Major Adverse Events After Acute Coronary Syndrome Predicted by OSA, Weight

Terry L. Kamps, PhD

March 08, 2023

The prognosis for patients with subsequent major adverse cardiovascular and cerebrovascular events (MACCE) was associated with obstructive sleep apnea (OSA) and stratified weight parameters, based on data from a prospective, multiyear study of 1920 patients previously hospitalized for acute coronary syndrome (ACS).

Obesity is a major risk factor for OSA, and each condition can exacerbate the other. Both obesity and OSA have been reported to have a strong association with coronary artery disease. OSA alone is associated with adverse cardiovascular events after ACS, Wen Hao, MD, of the Center for Coronary Artery Disease, Division of Cardiology, Beijing Anzhen Hospital, Capital Medical University, in China, and colleagues write. However, the prognostic significance of the OSA interaction with defined weight parameters on long-term cardiovascular events for ACS patients was not previously assessed, they say.

In a study published in the journal Chest, the researchers reported on a subanalysis of their OSA-ACS clinical trial (NCT03362385), which involved 1920 patients (84.5% men; median age, of 56.4 years) with ACS.

The primary endpoint was MACCE, defined as a composite of cardiovascular death, hospitalization for ACS (myocardial infarction or unstable angina) or heart failure, stroke, or ischemia-driven revascularization. Secondary endpoints were the components of MACCE. All MACCE data met Standardized Data Collection for Cardiovascular Trials definitions and were collected via clinical visit, medical record review, and telephone calls at 1, 3, and 6 months following initial hospital discharge, with additional 6-month intervals thereafter.
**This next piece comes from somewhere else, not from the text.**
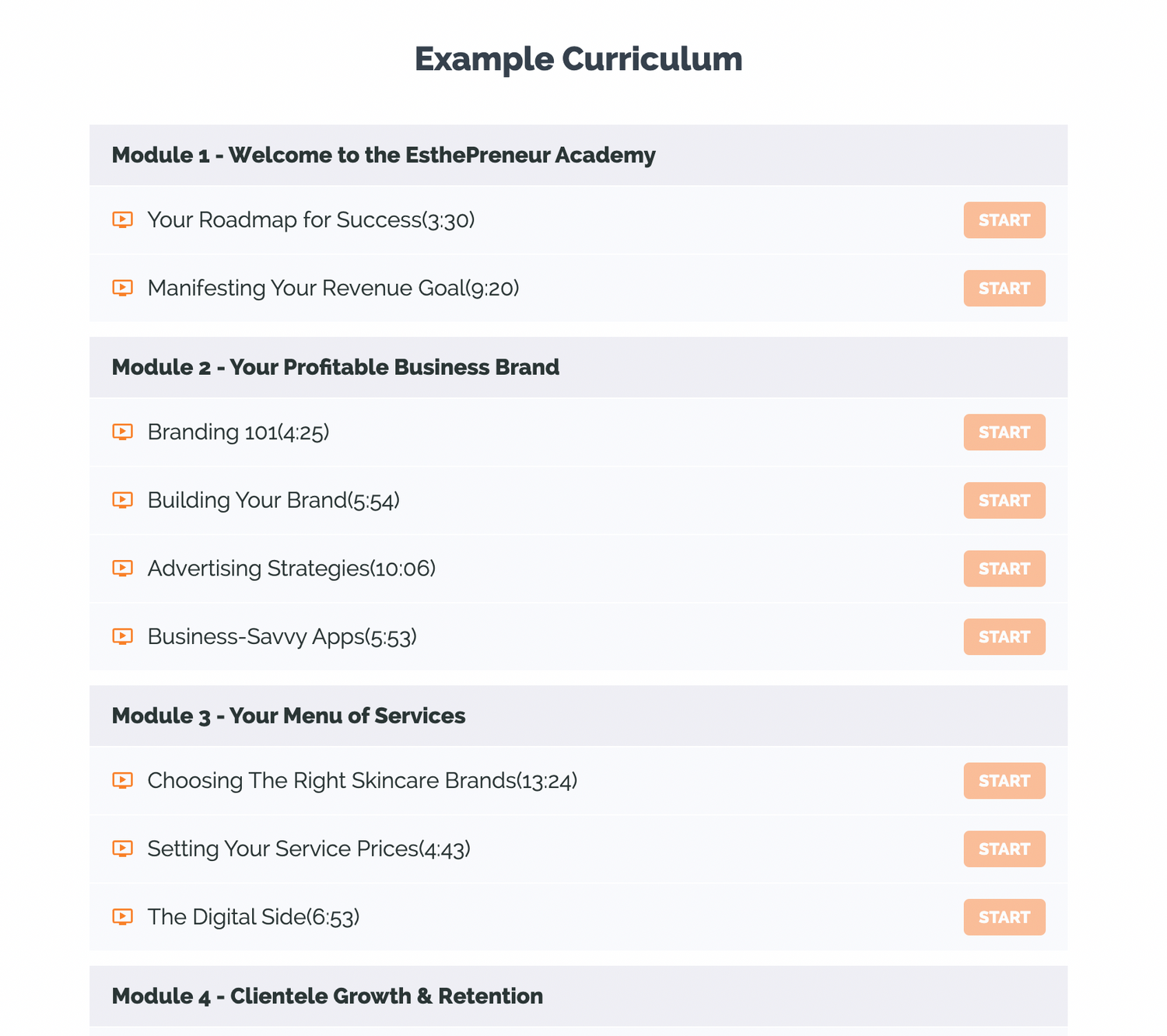Screen dimensions: 1167x1036
Task: Start the Setting Your Service Prices lesson
Action: [1004, 849]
Weight and OSA factors were stratified to assess their effects on MACCE. For weight, patients were grouped as either obese or nonobese, as determined by waist and neck circumference measurements and a BMI value adjusted for Asians of ≥28 to define an obese status. Obesity was assigned to 718 (37.4%) patients in the cohort. Obese and nonobese groups were further subdivided on the basis of OSA categorization. After clinical stabilization of ACS, type III portable cardiorespiratory polygraphy measurements from an overnight sleep study were used to establish Apnea Hypopnea Index (AHI) values. Patients with AHI values ≥15 events/hour and <15 events/hour were placed in the OSA and non-OSA categories, respectively. Additional recorded breathing relevant factors included nasal airflow, thoracoabdominal movements, snoring episodes, nocturnal arterial oxygen saturation, and hypoxemic burden. A total of 1013 (52.8%) patients were identified as having OSA. Investigators were blinded to OSA information during follow-up MACCE data collection.

MACCE was experienced by 388 (20.2%) patients during the median follow-up time of 2.9 years. Evaluating the effect of the obesity factor alone, MACCE incidences were significantly higher in patients with obesity compared to patients without obesity (HR, 1.29; 95% CI, 1.06 – 1.58; P = .013). Secondary endpoints were primarily hospitalization for ACS and ischemia-driven revascularization. Univariable Cox regression analysis comparisons revealed that MACCE risk in the overall population was significantly higher in OSA than non-OSA patients (HR, 1.35; 95% CI, 1.10–1.65; P = .004). However, sensitivity analysis showed this significant increased risk to be associated with only moderate/severe OSA.

Stratification for obesity and OSA was used to assess effects on subsequent MACCE risk of ACS patients. The frequency of OSA was lower in patients without obesity (43.9% vs 67.5%; P < .001). After adjusting for anthropometric and clinical confounders, OSA independently predicted MACCE incidence in patients without obesity (HR 1.34; 95% CI, 1.03 – 1.75; P = .03) but not for patients with obese (HR, 1.10; 95% CI, 0.78 – 1.55; P = .58). The interaction between obesity and OSA was not significant (P for interaction, 0.35). The authors caution that lack of interaction signal may be due the small size of the study and overall low frequency of cardiovascular events within its population. They say further validation with larger cohorts is needed.

Among other limitations the researchers noted to address in future studies were additional lifestyle data relevant to cardiovascular health, ethnic variation, measuring additional features specifically related to fat, and sleep apnea–specific burden. This study presents new prognosis information regarding OSA and obesity effects on subsequent MACCE risk for ACS patients, according to the authors. The finding of this study that OSA was independently associated with increased cardiovascular events for patients with ACS and particularly those without obesity "highlights the importance of identifying OSA" to provide improved long-term treatment plans for these patients.

The study was sponsored by a number of research foundations in China. The authors have disclosed no relevant financial relationships.